→ Stated problem: Could you return, unchanged, the lines from the one containing "Collapse the Detail band node" through the one containing "Image resolution: width=1421", with both of those lines included?
=== Extracted information ===
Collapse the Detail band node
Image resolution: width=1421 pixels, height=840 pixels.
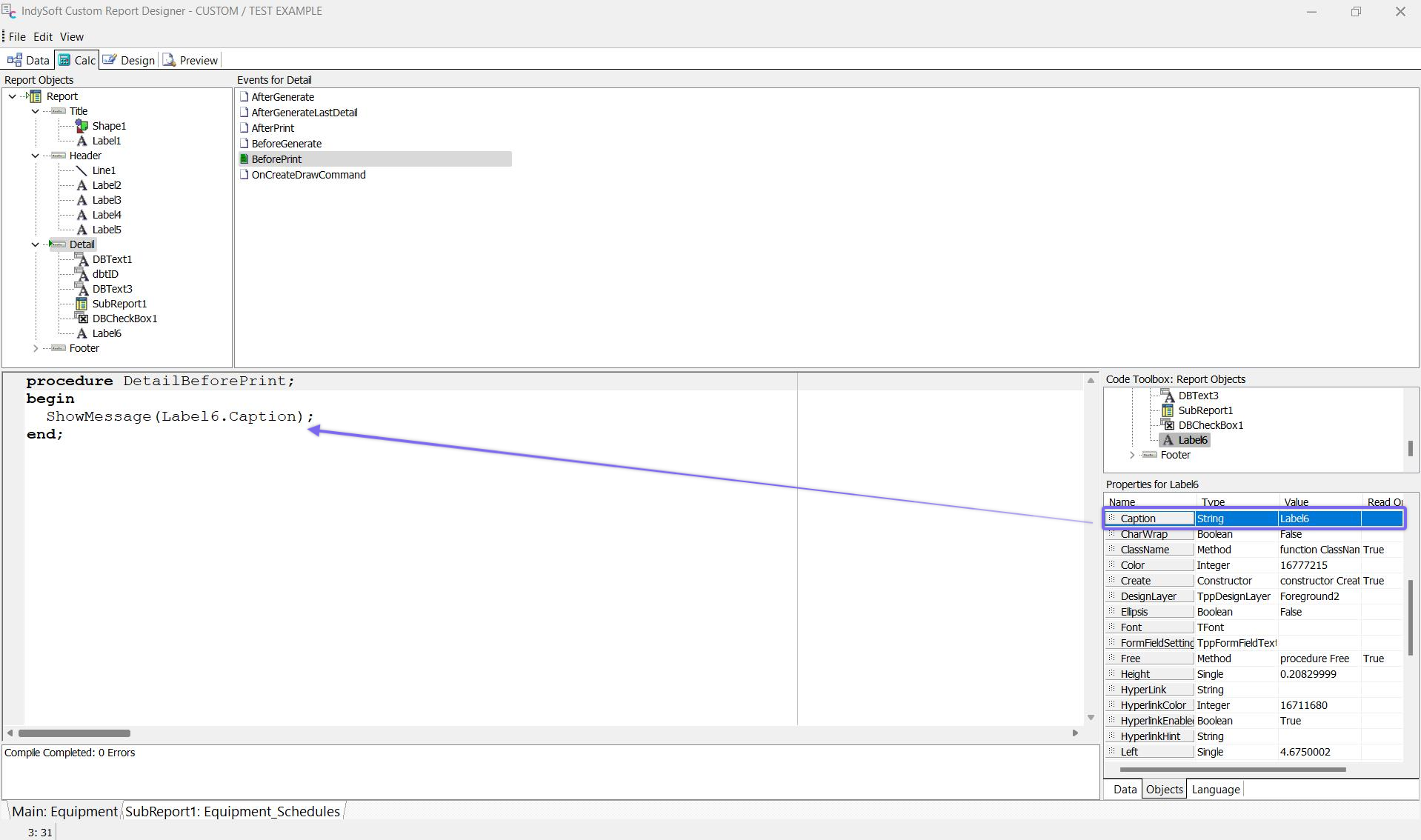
===
=== Extracted information ===
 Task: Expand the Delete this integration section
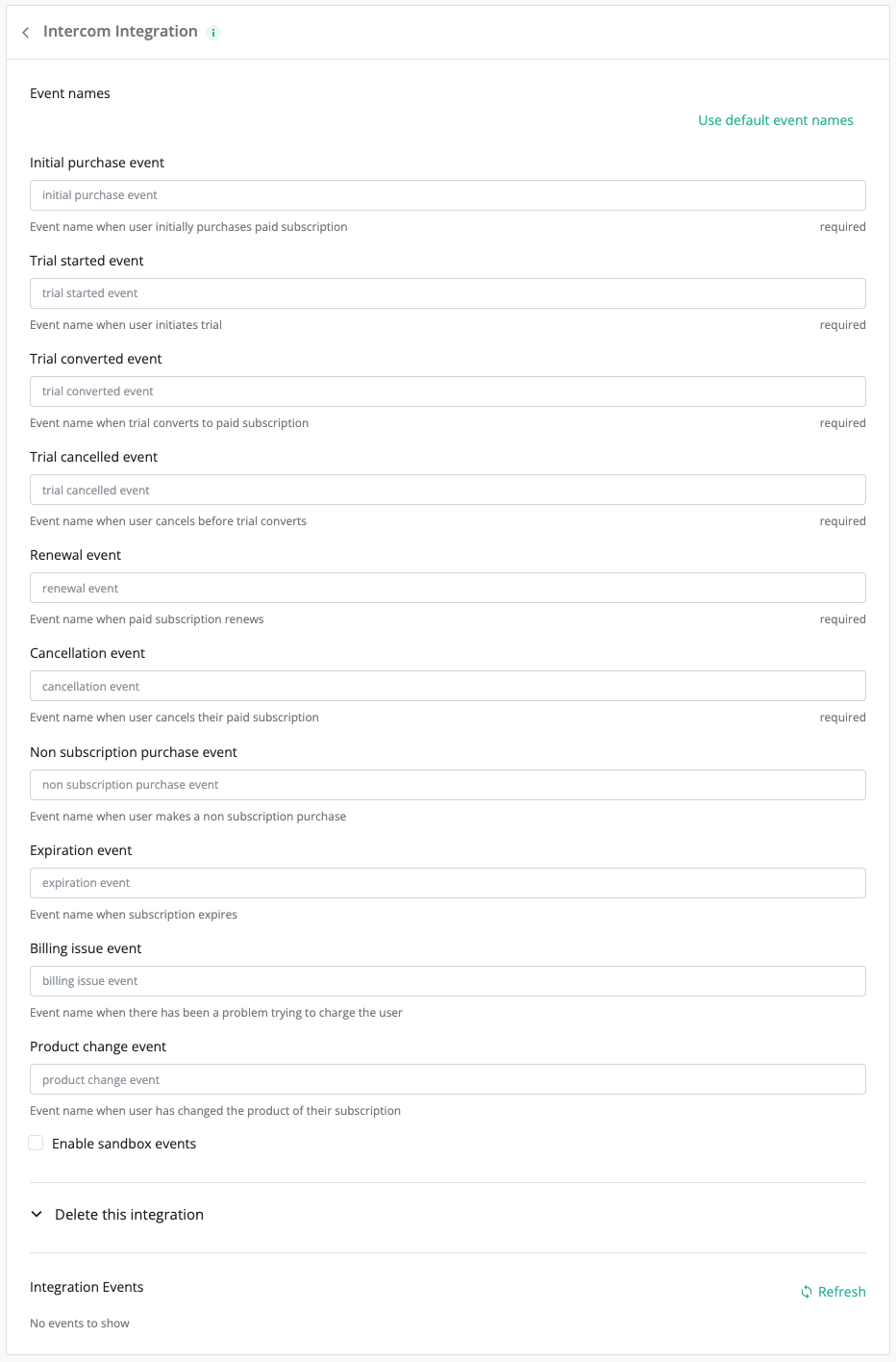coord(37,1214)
===
=== Extracted information ===
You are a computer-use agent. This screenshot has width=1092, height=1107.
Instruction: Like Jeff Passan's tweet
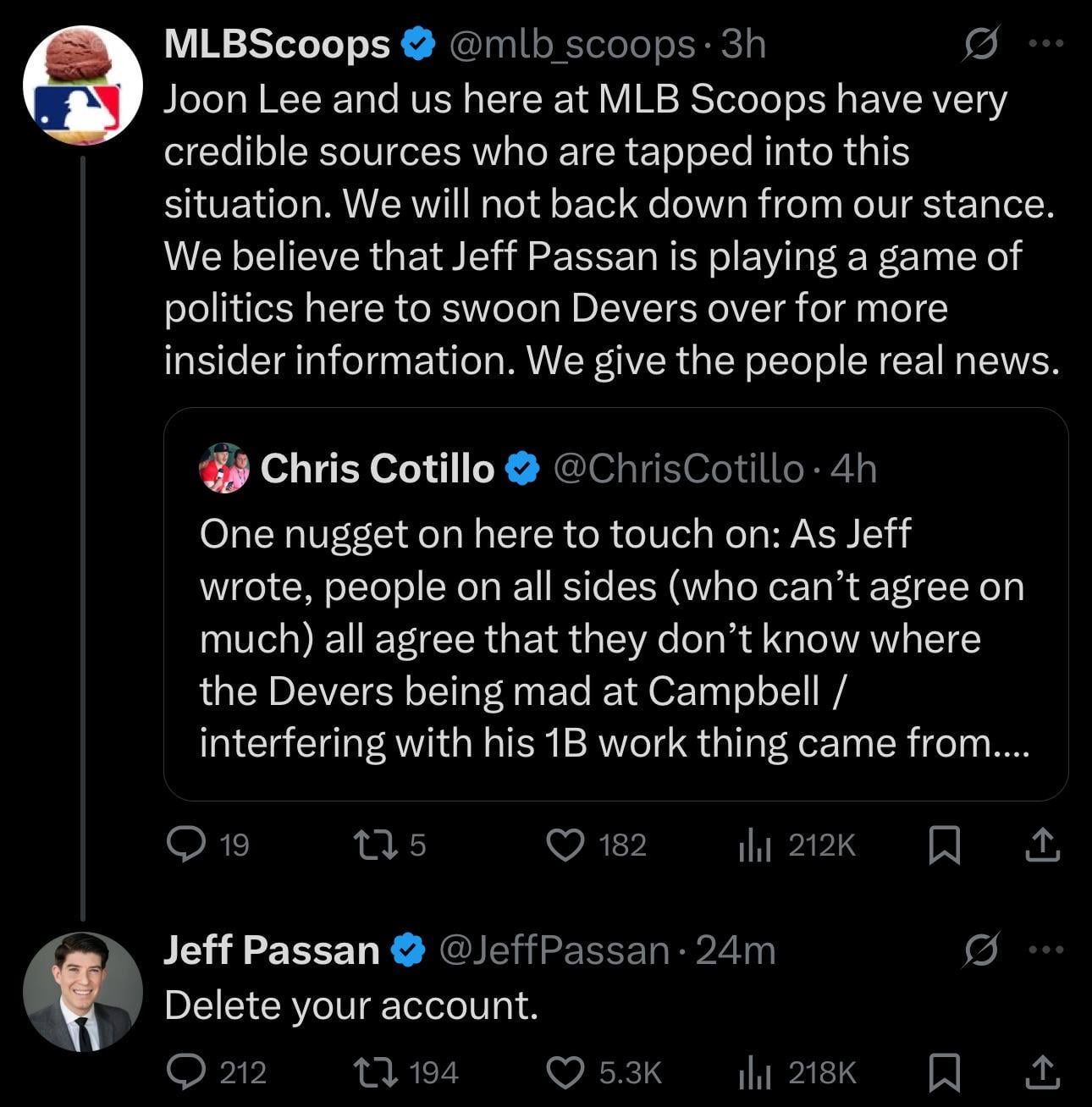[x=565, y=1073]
===
→ Expected answer:
Collapse the Detail band node
Image resolution: width=1421 pixels, height=840 pixels.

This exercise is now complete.